Signalons tout de suite pour les lecteurs moins avertis que ce type de « phénomène » ne correspond à aucune réalité physique et n’est que le résultat d’un simple effet de perspective, observé depuis notre planète : Jupiter est distante de la Terre d’environ 850 millions de kilomètres et Saturne d’environ 1,5 milliards de kilomètres. La géante aux anneaux demeure donc en permanence environ deux fois plus éloignée de nous que Jupiter, y compris lors de tels « rapprochements ».
Ce phénomène n’est pas extrêmement rare en soi, puisqu’il se répète de manière régulière. En effet, Jupiter effectue une révolution autour du Soleil en un peu moins de 12 ans et Saturne en un peu moins de 30 ans ; cette conjonction se répète donc tous les 20 ans, durée nécessaire pour que Saturne « rattrape » Jupiter dans sa course sur le Zodiaque.
Sans être en « résonnance », les périodes de révolution des deux planètes sont stables (rapport 5:2) ; ce qui explique la régularité de ces conjonctions.
En outre, Jupiter et Saturne sont relativement peu inclinées par rapport au plan de l’écliptique (plan de la rotation de la Terre autour du Soleil), ce qui favorise de tels rapprochements observés depuis notre planète.

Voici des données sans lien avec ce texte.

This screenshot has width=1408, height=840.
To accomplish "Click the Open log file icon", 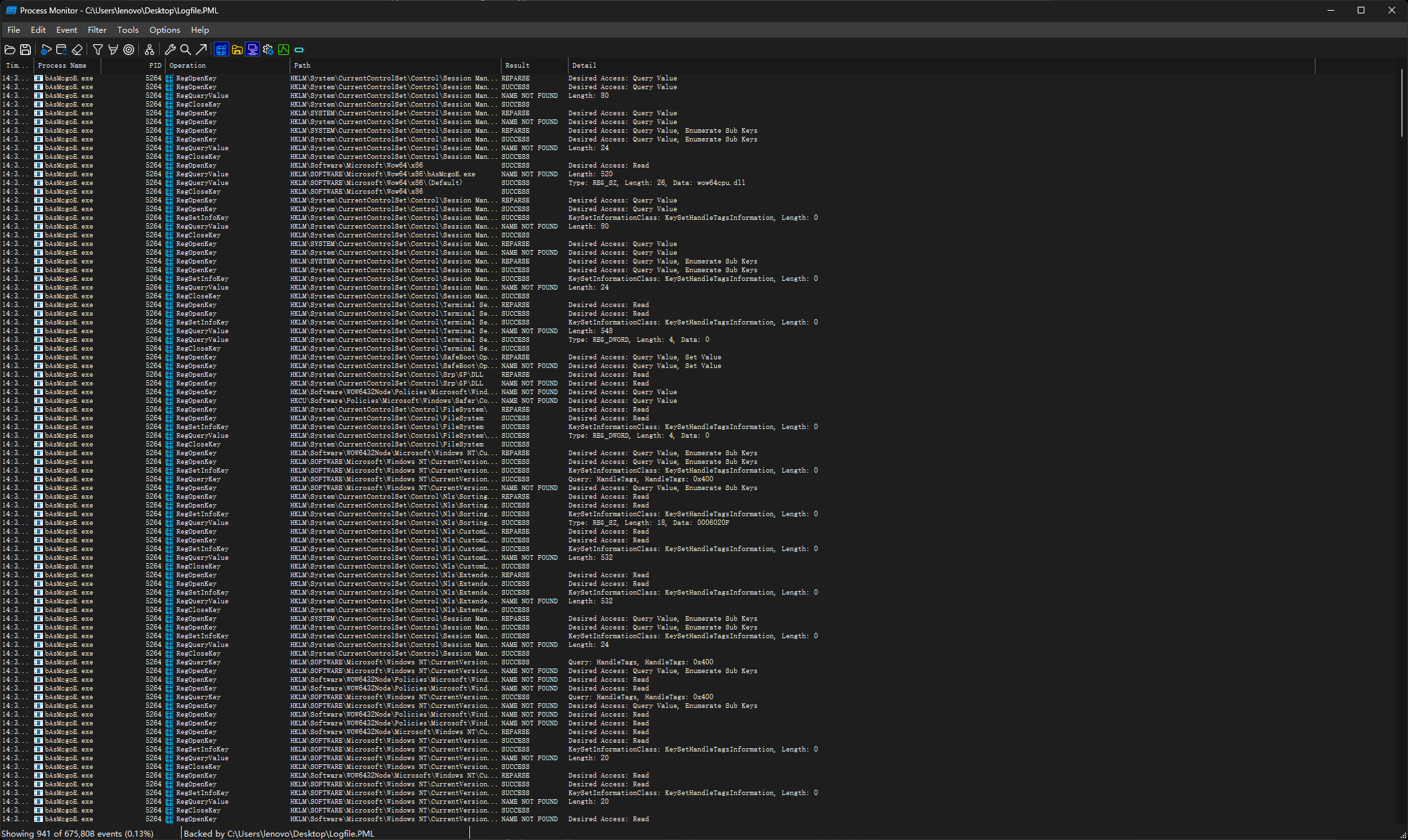I will [x=10, y=50].
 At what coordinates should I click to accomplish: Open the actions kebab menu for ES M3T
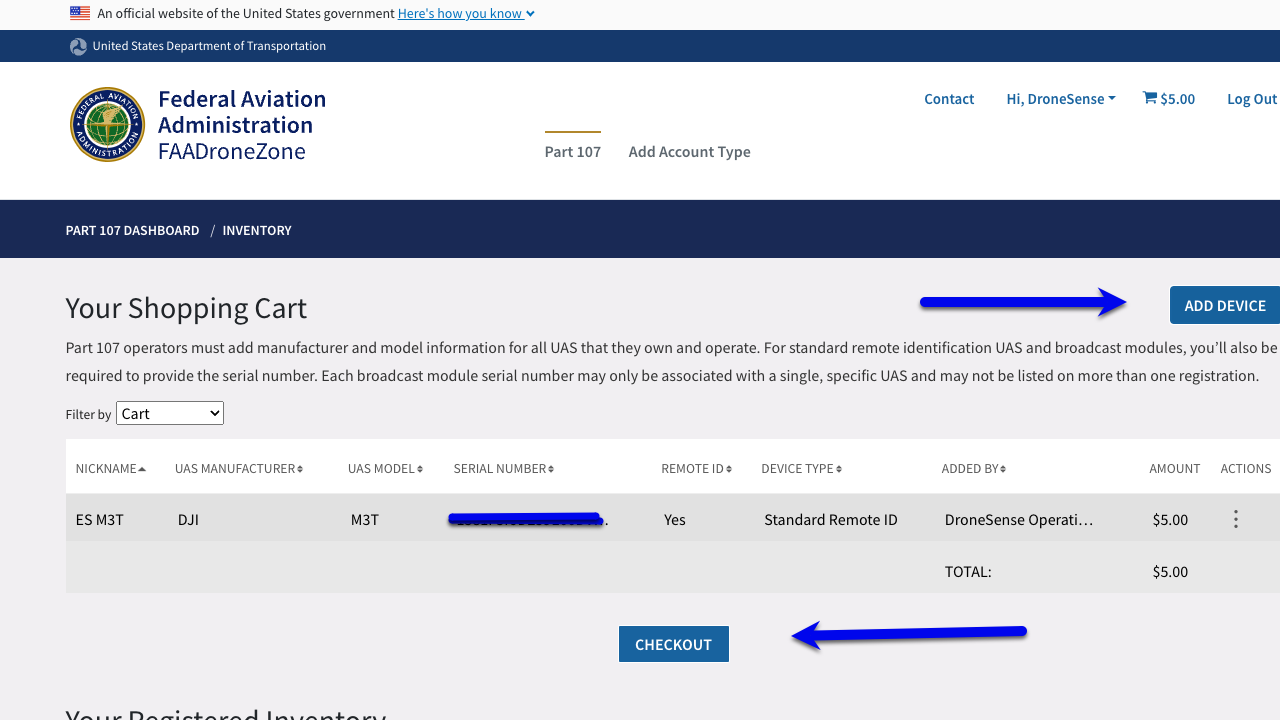click(1235, 518)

Toutefois, la régularité de ce phénomène n’est pas forcément synonyme pour les observateurs de grand spectacle assuré. Ainsi, la dernière conjonction en date, celle de 2000, a été particulièrement difficile à observer en raison de la proximité apparente de planètes avec notre étoile. Ce sera également le cas pour la prochaine conjonction, en 2040, où il faudra observer les planètes dans les lueurs de l’aube… Dans d’autres occasion, les planètes sont certes en conjonction, mais restent davantage éloignées visuellement l’une de l’autre, rendant impossible leur observation simultanée dans un instrument plus grossissant qu’une paire de jumelles…
Cette conjonction de décembre 2020, observable dans de bonnes conditions et avec une séparation angulaire extrêmement faible des deux planètes, était donc exceptionnelle. A tel point qu’il faut remonter il y a presque 800 ans, en mars 1226 – l’époque de Saint Louis et des croisades – pour trouver une conjonction plus favorable entre les deux astres ! Lors de cette conjonction, les planètes étaient si proches visuellement que les satellites de l’une pouvaient quasiment se confondre avec les satellites de l’autre ! Toutefois, la lunette astronomique n’ayant pas encore été inventée à cette époque, aucune différence notable ne devait être perceptible à l’œil nu… 🙂
Rotation complète de Jupiter par David Dominé.
Malheureusement, l’année 2020 a tenu ses promesses d' »annus horribilis » jusqu’au bout ; et pour une grande majorité des observateurs, la météo sur la France à cette date a été calamiteuse… Les observations de ce phénomène, visible peu de temps après le coucher du Soleil et bas sur l’horizon, ont donc été rendues particulièrement difficiles.
Seuls les astronomes des quelques régions épargnées par les nuages ont donc pu profiter pleinement du minimum de la conjonction au soir du 21 décembre, où il était alors possible d’observer à l’oculaire, avec un grossissement déjà important, les deux planètes dans le même champ ! Un spectacle probablement unique dans une vie d’astronome amateur.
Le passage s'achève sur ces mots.